Auf andere Kriterien, die zuvor Menschenrechtsorganisationen, aber auch einige Innenminister selber gefordert hatten, konnte sich die Bonner Politikerrunde nicht verständigen: so sind Kriegsdienstverweigerer und Deserteure nicht von Abschiebungen ausgenommen. Hierzu heißt es nur windelweich: „Die Bundesregierung wird gebeten, bei ihren Gesprächen mit der kroatischen Regierung darauf hinzuwirken, daß kroatische Deserteure Straffreiheit genießen und das Recht auf Kriegsdienstverweigerung beachtet wird.“ Auch ein Abschiebeschutz für Flüchtlinge in gemischt-nationalen Ehen ist nicht vorgesehen. Sie sollen jeweils nach der für sie günstigsten Regelung behandelt werden. Nicht einigen konnten sich Bund und Länder auch über ein Rückführungsprogramm. Die Innenminister fordern zwar weiterhin, daß der Bund sich zu 50 Prozent an dessen Kosten beteiligt. Bundesinnenminister Kanther lehnt das jedoch ab.

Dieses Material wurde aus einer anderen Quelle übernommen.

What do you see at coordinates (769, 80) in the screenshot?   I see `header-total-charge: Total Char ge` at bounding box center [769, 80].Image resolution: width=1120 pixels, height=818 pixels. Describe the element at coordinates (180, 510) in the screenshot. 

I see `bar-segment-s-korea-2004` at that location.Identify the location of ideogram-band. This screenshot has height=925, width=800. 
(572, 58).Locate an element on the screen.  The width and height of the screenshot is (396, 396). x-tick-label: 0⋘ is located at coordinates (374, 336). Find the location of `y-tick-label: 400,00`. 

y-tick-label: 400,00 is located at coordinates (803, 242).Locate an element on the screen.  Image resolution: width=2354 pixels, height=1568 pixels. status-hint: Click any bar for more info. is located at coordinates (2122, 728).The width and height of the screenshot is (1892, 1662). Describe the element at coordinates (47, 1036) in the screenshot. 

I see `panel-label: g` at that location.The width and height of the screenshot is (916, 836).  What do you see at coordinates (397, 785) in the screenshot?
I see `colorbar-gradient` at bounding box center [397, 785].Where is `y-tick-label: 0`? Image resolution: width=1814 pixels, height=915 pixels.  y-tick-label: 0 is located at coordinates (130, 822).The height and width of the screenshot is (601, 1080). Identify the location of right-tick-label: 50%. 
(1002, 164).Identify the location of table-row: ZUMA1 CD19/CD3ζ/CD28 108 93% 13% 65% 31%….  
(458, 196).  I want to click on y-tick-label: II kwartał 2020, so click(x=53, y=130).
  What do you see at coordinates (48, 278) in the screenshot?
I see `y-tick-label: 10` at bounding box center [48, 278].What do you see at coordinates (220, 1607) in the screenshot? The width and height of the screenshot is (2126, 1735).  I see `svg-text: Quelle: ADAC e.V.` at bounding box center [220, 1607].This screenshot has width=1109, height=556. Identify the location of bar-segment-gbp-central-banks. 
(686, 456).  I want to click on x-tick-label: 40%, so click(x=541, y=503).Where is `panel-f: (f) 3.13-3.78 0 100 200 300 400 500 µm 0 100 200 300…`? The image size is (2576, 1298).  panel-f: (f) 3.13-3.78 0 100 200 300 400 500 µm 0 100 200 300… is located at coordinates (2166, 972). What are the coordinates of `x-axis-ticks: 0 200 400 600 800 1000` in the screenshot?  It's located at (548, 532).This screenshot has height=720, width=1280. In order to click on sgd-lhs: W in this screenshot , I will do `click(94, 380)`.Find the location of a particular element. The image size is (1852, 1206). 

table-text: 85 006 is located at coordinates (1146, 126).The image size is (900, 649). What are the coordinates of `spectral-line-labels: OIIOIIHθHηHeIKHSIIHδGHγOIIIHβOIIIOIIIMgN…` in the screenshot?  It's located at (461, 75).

Menschenrechtsorganisationen und die Ausländerbeauftragte des Bundes begrüßten gestern, daß die Innenminister ihre Entscheidung zur generellen Abschiebung nach Kroatien noch einmal korrigiert haben. „Als Erfolg, daß der damalige Beschluß von der Qualität einer Laienspielschar durch eine qualifizierte öffentliche Diskussion korrigiert worden ist“, wertete Herbert Leuninger von pro Asyl den IMK-Beschluß. „Ein Zeichen, daß man durch Druck etwas bewegen kann“, sieht amnesty international (ai). Doch nicht nur der innenpolitische Druck in Deutschland, vor allem der wirtschaftliche Druck Kroatiens dürfte die Innenminister etwas zur Besinnung gebracht haben. Man wolle, so heißt es denn auch in ihrer Erklärung, „dem kroatischen Staat einen angemessenen Zeitraum einräumen“, die Versorgung der Rückkehrer sicherzustellen. Die Kriterien für die Staffelung der Abschiebung, so kritisiert ai, richteten sich denn auch weniger nach der Gefährdungslage der Flüchtlinge als nach den technisch-organisatorischen Aufnahmeproblemen Kroatiens.

Künftig sollen Bürgerkriegsflüchtlinge wie Asylbewerber nach einem festgelegten Schlüssel auf die Bundesländer verteilt werden. Auf dieser Regelung haben vor allem Berlin, Baden-Württemberg und Bayern bestanden, wo die meisten Flüchtlinge aus Ex-Jugoslawien Zuflucht gesucht haben. Bis Mai sollen Vorschläge für das Verteilverfahren auf dem Tisch liegen. Bis dahin will man auch – analog zum Asylbewerberleistungsgsetz – drastische Sozialhilfekürzungen für Bürgerkriegsflüchtlinge prüfen.